On Thu, Nov 13, 2014 at 1:03 PM, David Wohlferd <d...@limegreensocks.com> wrote:
> Sorry for the (very) delayed response.  I'm still looking for feedback here
> so I can fix the docs.
>
> To refresh: The topic of conversation was the (extremely) wrong explanation
> that has been in the docs since forever about how to use memory constraints
> with inline asm to avoid the performance hit of a full memory clobber.
> Trying to understand how this really works has led to some surprising
> results.
>
> Me:
>>> While I really like the idea of using memory constraints to avoid all out
>>> memory clobbers, 16 bytes is a pretty small maximum memory block, and x86
>>> only supports a max of 8.  Unless there's some way to use larger sizes
>>> (say
>>> SSIZE_MAX), this feature hardly seems worth documenting.
>
> Richard:
>> I wonder how you figured out that a 12 byte clobber performs a full
>> memory clobber?
>
> Here's the code (compiled with gcc version 4.9.0 x86_64-win32-seh-rev2,
> using -m64 -O2 -fdump-final-insns):
>
> --------------------
> #include <stdio.h>
>
> #define MYSIZE 3
>
> inline void
> __stosb(unsigned char *Dest, unsigned char Data, size_t Count)
> {
>    struct _reallybigstruct { char x[MYSIZE]; }
>       *p = (struct _reallybigstruct *)Dest;
>
>    __asm__ __volatile__ ("rep stos{b|b}"
>       : "+D" (Dest), "+c" (Count), "=m" (*p)
>       : [Data] "a" (Data)
>       //: "memory"
>    );
> }
>
> int main()
> {
>    unsigned char buff[100];
>    buff[5] = 'A';
>
>    __stosb(buff, 'B', sizeof(buff));
>    printf("%c\n", buff[5]);
> }
> --------------------
>
> In summary:
>
>    1) Create a 100 byte buffer, and set buff[5] to 'A'.
>    2) Call __stosb, which uses inline asm to overwrite all of buff with 'B'.

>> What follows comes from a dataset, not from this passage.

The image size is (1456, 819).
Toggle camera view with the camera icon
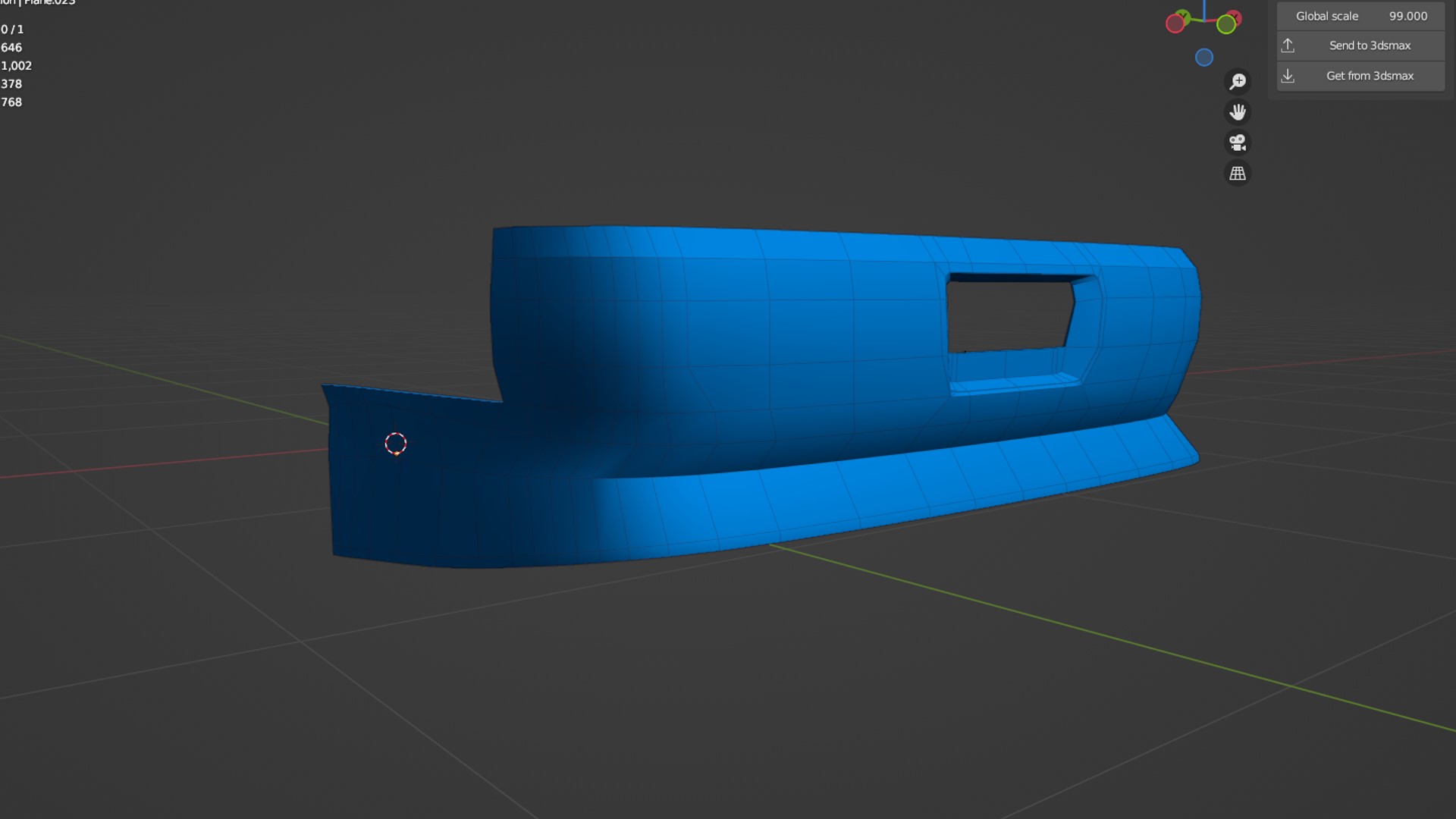(1238, 143)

>    3) Use a memory constraint in __stosb to flush buff.  The size of the
> memory constraint is controlled by a #define.
>
> With this, I have a simple way to test various sizes of memory constraints
> to see if the buffer gets flushed.  If it *is* flushing the buffer, printing
> buff[5] after __stosb will print 'B'.  If it is *not* flushing, it will
> print 'A'.
>
> Results:
>    - Since buff[5] is the 6th byte in the buffer, using memory constraint
> sizes of 1, 2 & 4 (not surprisingly) all print 'A', showing that no flush
> was done.
>    - Sizes of 8 and 16 print 'B', showing that the flush was done. This is
> also the expected result, since I am now flushing enough of buff to include
> buff[5].
>    - The surprise comes from using a size of 3 or 5.  These also print 'B'.
> WTF?  If 4 doesn't flush, why does 3?
>
> I believe the answer comes from reading the RTL.  The difference between
> sizes of 3 and 16 comes here:
>
>   (set (mem/c:TI (plus:DI (reg/f:DI 7 sp)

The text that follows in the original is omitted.